Digital Signal Processing

Courtesy ASP Inc.
Georgia Tech research by Drs. Ronald Schafer and Thomas Barnwell III has improved the technology for digital transmission and storage of speech signals and led to a new national standard in digital speech compression. Click here to see larger 70k version.
Work at Georgia Tech to improve the technology for digital transmission and storage of speech signals led to a new national standard in digital speech compression. The U.S. Department of Defense's Digital Voice Processors Consortium awarded the designation in May 1996 following a three-year, federally sponsored competition among a host of highly respected research labs.

The digital speech standard follows years of research at Georgia Tech in general speech and audio processing. The work includes three-dimensional modeling of speech production, low-rate speech coding, speech analysis and synthesis, speaker characterization, speech quality measurement, automatic speech recognition and digital audio coding at high quality.

This new standard is improving telecommunications technology and reverberating throughout the cellular, Internet, telephone and wireless communications industries.

The standard resulted from research started in the late 1980s by graduate student Alan McCree and Dr. Thomas Barnwell III, a professor in the School of Electrical and Computer Engineering. In essence, the work involves development of processing algorithms that incorporate knowledge of speech production processes and the intrinsic redundancies of human speech.
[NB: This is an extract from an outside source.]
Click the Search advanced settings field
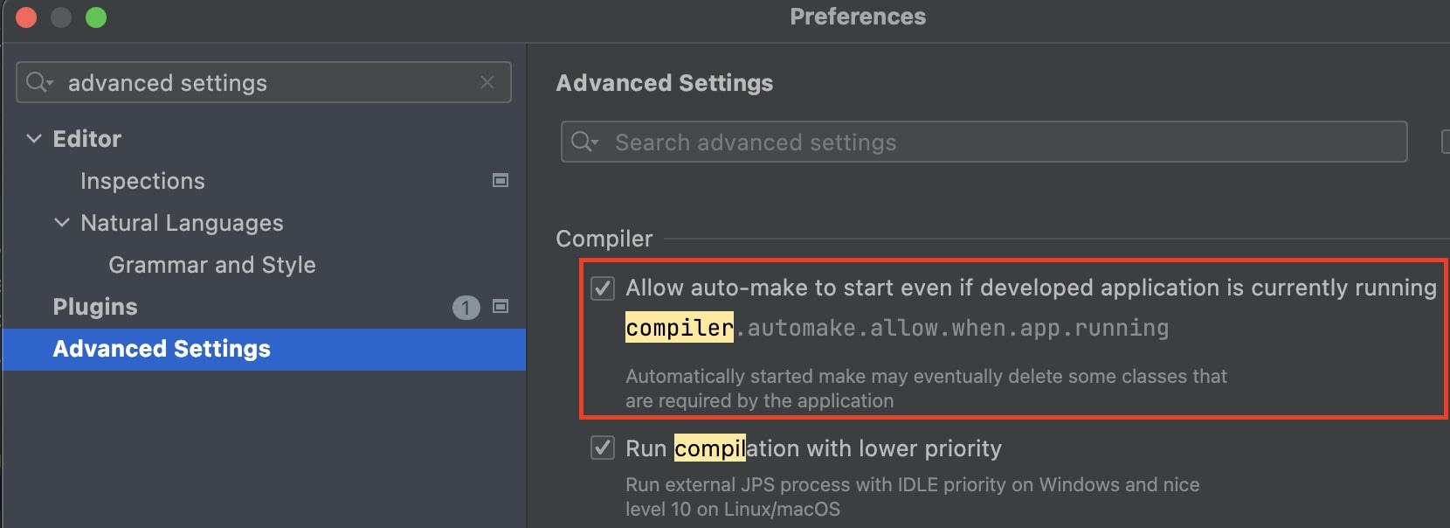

With those algorithms, the computer-sampled voice signal can be stripped down in the laboratory and then reconstituted without the listener perceiving any great difference.

Researchers have developed a voice coder or "vocoder" that systematically constructs high-quality synthetic speech by "remembering" and "using" voice redundancies. Key to the vocoder's performance is a filter through which the excitation source passes.

Ten parameters in the filter interact with the source in such a way that the natural voice signal it was derived from can be defined, then reproduced.

Barnwell is co-founder and president of Atlanta Signal Processors Inc., which sells hardware and software tools for digital signal-processing algorithm development and multimedia on high-speed microprocessors.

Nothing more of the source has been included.